- Drugs
- Friends & Family
My name is Eddie W. I am 29 years old. I’m a person in long-term recovery. I have been in recovery since July 9, 2009. I recently celebrated eight years of sobriety. I’m originally from Philadelphia and now I live in the nation’s capital.
I remember reaching out to my dad about a year before I got clean and sober. I dropped to my knees in my dad’s bedroom and said, “I need help.”
He asked, “From what?”
I replied, “I’m sick.”
He knew I was using, but his response was, “Go for a run, you’ll feel better.” That moment was my desperate cry for help, and I don’t fault him for his response; he just was uneducated. He had no idea. He did not know that I was incapable of going for a run. He didn’t know I was incapable of helping myself.
I was in and out of my parents’ house. I grew up in a good home as the youngest of four kids; my parents stayed together. I didn’t come from a broken home or anything like that. I was captain of the football team, captain of the wrestling team, vice president of my high school, yet I continued to use throughout high school into college. Once I gave up sports (once I gave up everything), the disease of addiction and the disease of alcoholism became more apparent, but the true depth of this disease settled in long before substance use became an obvious symptom.
I graduated high school when I was 17 years old. I went to Temple University, but I dropped out of school. Despite that, I’m still young, even as a junior in college. I’ve tried every geographical change you can imagine. I tried different maintenance programs: just alcohol, just opiates, just alcohol and opiates, just marijuana– you name it.
I moved down to the Jersey Shore at one point, and my parents thought that that was going to work. I was able to obtain some clean time, like a month. Soon, I was right back to the races, so then I returned back home.
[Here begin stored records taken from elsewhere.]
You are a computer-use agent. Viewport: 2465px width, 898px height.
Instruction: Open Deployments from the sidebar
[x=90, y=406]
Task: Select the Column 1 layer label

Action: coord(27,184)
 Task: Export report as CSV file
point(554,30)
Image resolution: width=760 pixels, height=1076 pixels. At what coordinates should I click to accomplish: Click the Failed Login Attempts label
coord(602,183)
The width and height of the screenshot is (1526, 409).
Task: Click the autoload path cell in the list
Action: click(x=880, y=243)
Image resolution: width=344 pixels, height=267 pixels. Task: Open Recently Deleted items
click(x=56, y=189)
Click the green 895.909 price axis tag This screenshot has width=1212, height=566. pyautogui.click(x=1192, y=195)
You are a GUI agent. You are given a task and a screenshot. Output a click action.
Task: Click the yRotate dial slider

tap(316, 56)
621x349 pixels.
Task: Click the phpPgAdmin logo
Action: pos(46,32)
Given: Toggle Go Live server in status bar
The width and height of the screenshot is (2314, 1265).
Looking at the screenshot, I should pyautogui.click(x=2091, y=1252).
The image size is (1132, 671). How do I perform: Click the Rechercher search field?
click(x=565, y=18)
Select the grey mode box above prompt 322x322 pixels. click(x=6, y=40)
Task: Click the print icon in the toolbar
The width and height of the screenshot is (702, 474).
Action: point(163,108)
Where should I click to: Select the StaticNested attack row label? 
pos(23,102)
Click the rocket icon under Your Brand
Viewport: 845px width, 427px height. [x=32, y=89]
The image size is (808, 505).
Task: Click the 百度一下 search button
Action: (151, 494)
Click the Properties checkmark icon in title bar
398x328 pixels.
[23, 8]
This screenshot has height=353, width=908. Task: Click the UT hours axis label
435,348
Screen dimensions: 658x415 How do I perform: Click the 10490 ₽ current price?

I remember trying to detox myself in my parents’ house, in my bedroom. We turned the lock around on my door so I was locked in the bedroom, just to sweat it out. It didn’t work.
I continued to couch surf, and then my parents let me stay at their house, but I didn’t see them. I might have seen my dad one time. He couldn’t look at me anymore. He didn’t know what to do with me. I worked as a bartender, so I would go to work, he would come home from work, and then by the time I got in at 3:00 a.m., he would be asleep. He stopped coming into my room in the morning, because he didn’t know how he would find me. If he did come into my room, I’m sure he did it just to see if I was breathing.
On Father’s Day of 2009, I walked in the house at 8:00 a.m. I walked into a family intervention. At that moment, my mom finally said to me, “Eddie, for the past two and half years, your friends have stopped by the house and said that you needed help, When I asked them what you needed help with, they didn’t want to rat you out, and they would just say, ‘He just needs help,’ but they wouldn’t say that you were using drugs. They wouldn’t say that you were addicted, anything. They just kept telling us that you need help, but when we’d say, ‘From what?’ They were just doing what friends thought that friends should do, and at least tell that you need help, but they wouldn’t get into detail about it.”
Then my sister Megan was there, and Megan said, “Eddie, it wasn’t until Justin came to me and said to me, ‘Megan, if Eddie says that he’s been hanging out with me, I haven’t talked to him for the last nine months. I want to tell you guys that he needs help. He’s addicted to drugs and alcohol. He needs help.”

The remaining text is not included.